Directions for this task: From the line containing "Viewport: 1024px width, 576px height." through the end of the entries, please repeat every line exactly and nothing more; the pictures do not belong in the copy.

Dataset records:
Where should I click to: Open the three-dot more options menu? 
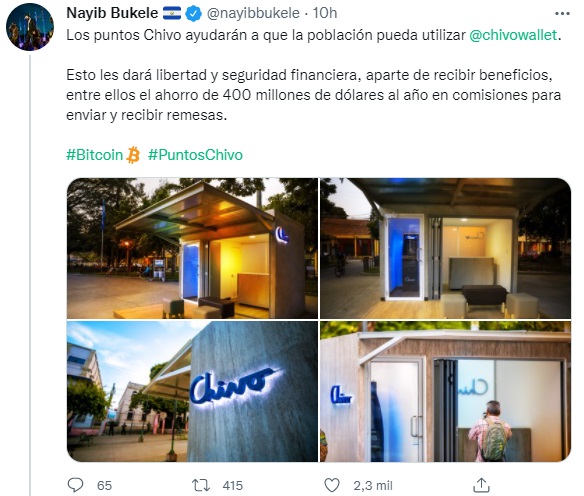562,14
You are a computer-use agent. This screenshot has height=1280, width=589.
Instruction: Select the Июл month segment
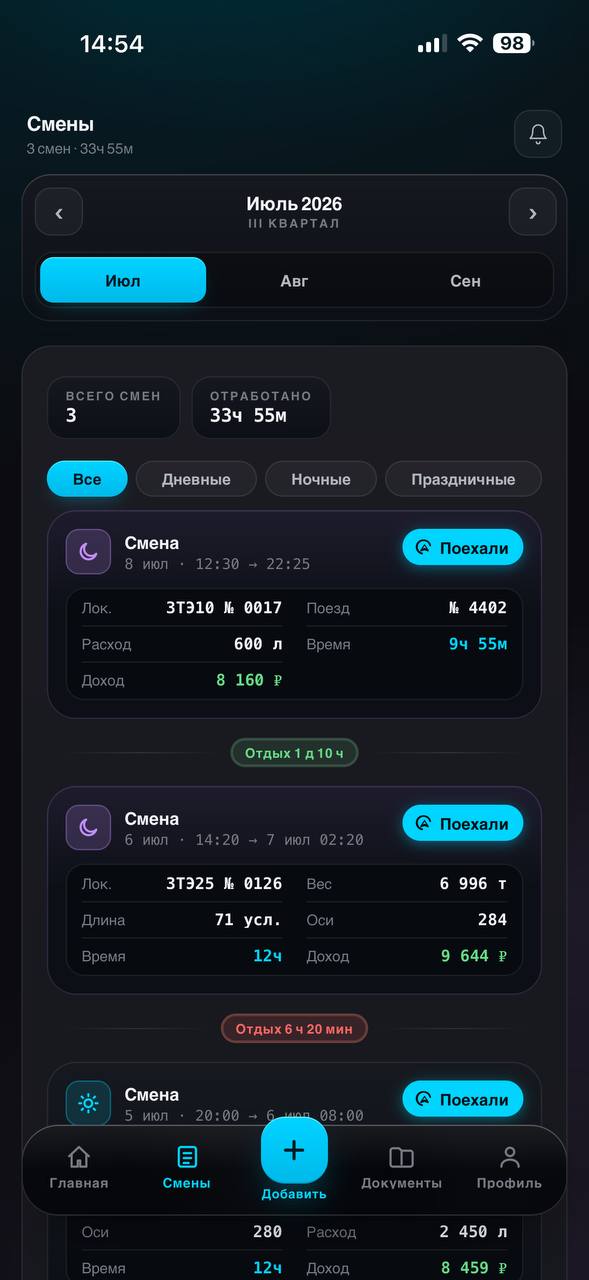(123, 280)
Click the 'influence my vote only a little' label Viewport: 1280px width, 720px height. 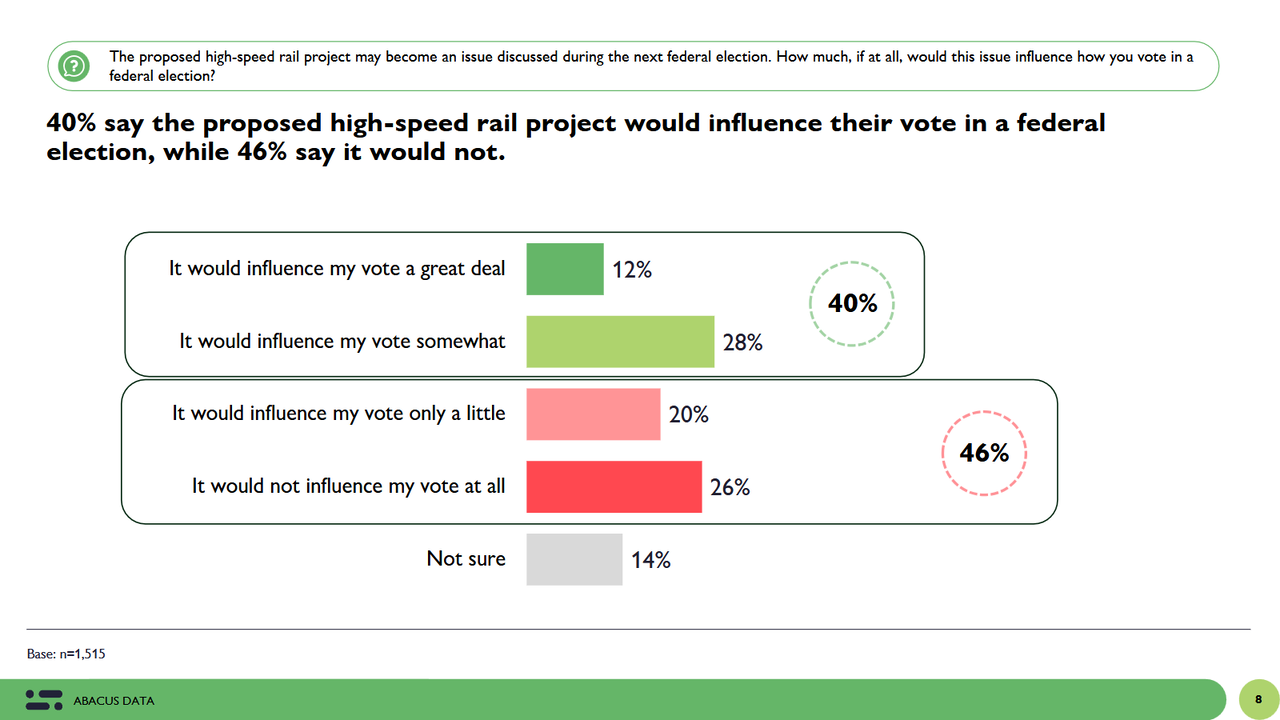(x=338, y=414)
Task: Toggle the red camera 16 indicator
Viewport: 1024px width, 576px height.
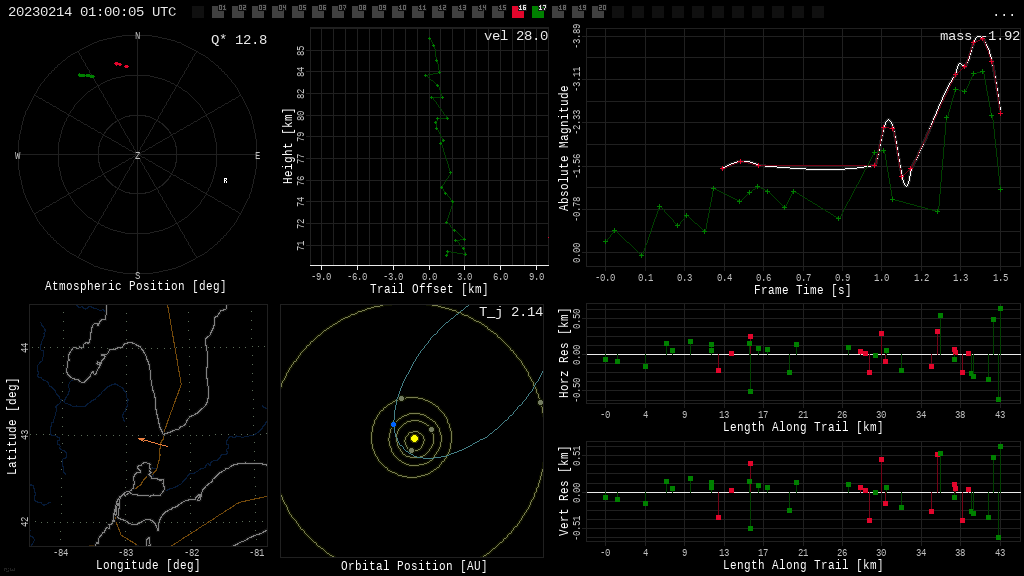Action: 518,12
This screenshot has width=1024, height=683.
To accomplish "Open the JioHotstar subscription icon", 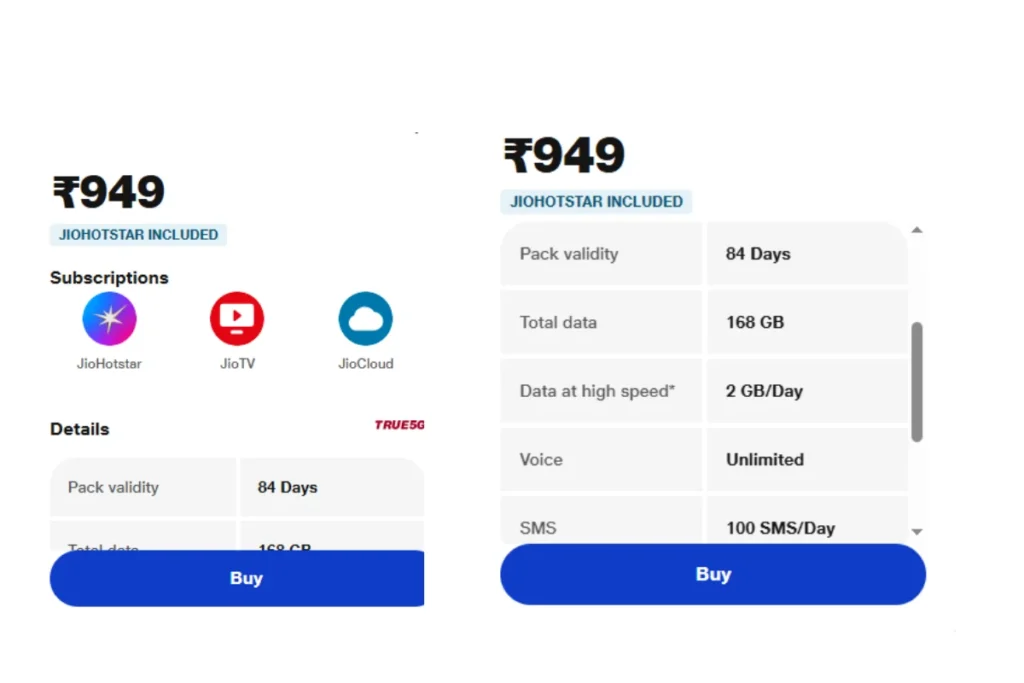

Result:
Viewport: 1024px width, 576px height.
Action: 518,12
This screenshot has width=1024, height=683.
To accomplish "Open the JioHotstar subscription icon", 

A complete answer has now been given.